小名木弁護士が企業内弁護士として活動した高島屋では4月に招集通知の案を確認しながら5月に招集通知を送っていたそうです。
株主の権利として次の3つについて解説されました。
- 議決権の行使
- 動議
- 質問
「議決権の行使」は、当日行使するのか、どう行使するのかがバーチャル株主総会で問題になります。「動議」は、バーチャルで出席している方、参加している方に認める必要性があるのかどうかが論点になります。「質問」は、質問権という形で会社法上で定められているのですが、ここに関してバーチャルの人に認めないのは本当にいいのかが問題になります。
ハイブリッド出席型をカンタン解説
バーチャル株主総会の種類
バーチャル株主総会は大きく3つの種類に分類され、追加でライブ配信が加わると大島氏は語っています。
- ハイブリッド出席型
- ハイブリッド参加型
- バーチャルオンリー型
+
ライブ配信
「ハイブリッド出席型」は、バーチャルとリアルとを一緒に開催する形で、バーチャルの形でも法的に出席していることになる形です。
「ハイブリッド参加型」は、バーチャルとリアル双方開催するのですが、バーチャルでの出席者は法的な出席ということではなく参加しているに過ぎない形です。
「バーチャルオンリー型」はバーチャルのみということです。
「ライブ配信」はライブで配信するだけという話になるので、あまり論点は出てきません。
上記について、それぞれの定義が大島氏からなされました。
「ハイブリッド出席型」は、リアル株主総会の開催に加え、リアル株主総会の場所に在所しない株主が、インターネット等の手段を用いて株主総会に会社法上の出席をすることができる株主総会です。

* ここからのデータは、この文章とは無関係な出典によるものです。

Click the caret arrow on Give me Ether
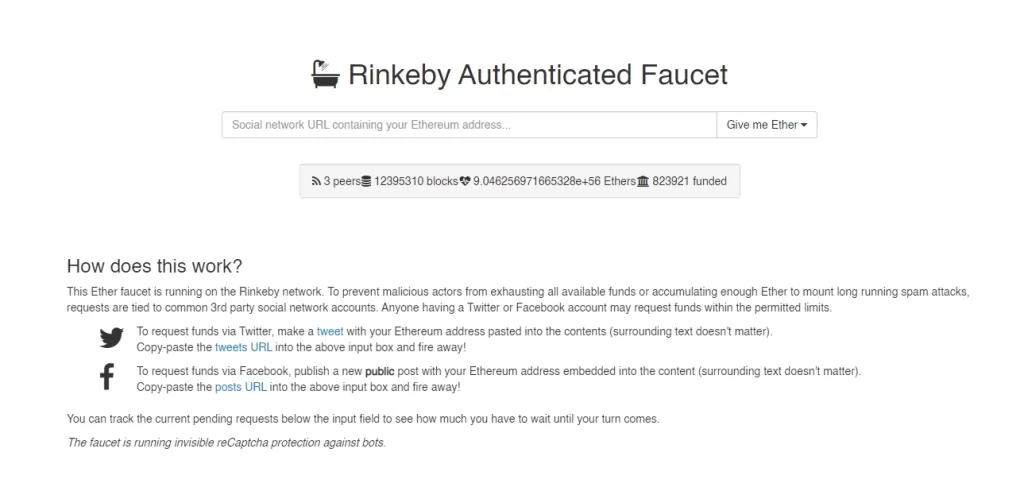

法定の「出席」にあたるため、バーチャル出席の株主もリアル株主総会に出席していることになります。そのため、リアルタイムで議決権行使を可能とするシステム構築や、サイバーセキュリティ対策が必要となります。
ハイブリッド出席型では、インターネットで参加している株主も「出席」とみなすため、招集決定の際に株主総会の物理的な場所及び「出席の方法」を取締役決議しなければなりません。実務上は、バーチャル出席に関する事項を記載した招集通知について決議することになります。
バーチャル株主総会の招集通知について
続いて、招集通知にどんなことを書くかについての解説です。
経産省によるガイドラインから、大島氏の解説がなされました。
- 動画配信するインターネットアドレス
- ログイン方法(出席方法)
- 通信障害発生の可能性
- 代理出席の制限
- 質問の制限
- 動議の制限、採決の取り扱い
- 事前の議決権行使の取り扱い
- 強制的な通信遮断の可能性
1、2に関しては、株主の本人確認が必要なので、事前にURLを送りIDを確認して出席を確認する方法が一般的とのことです。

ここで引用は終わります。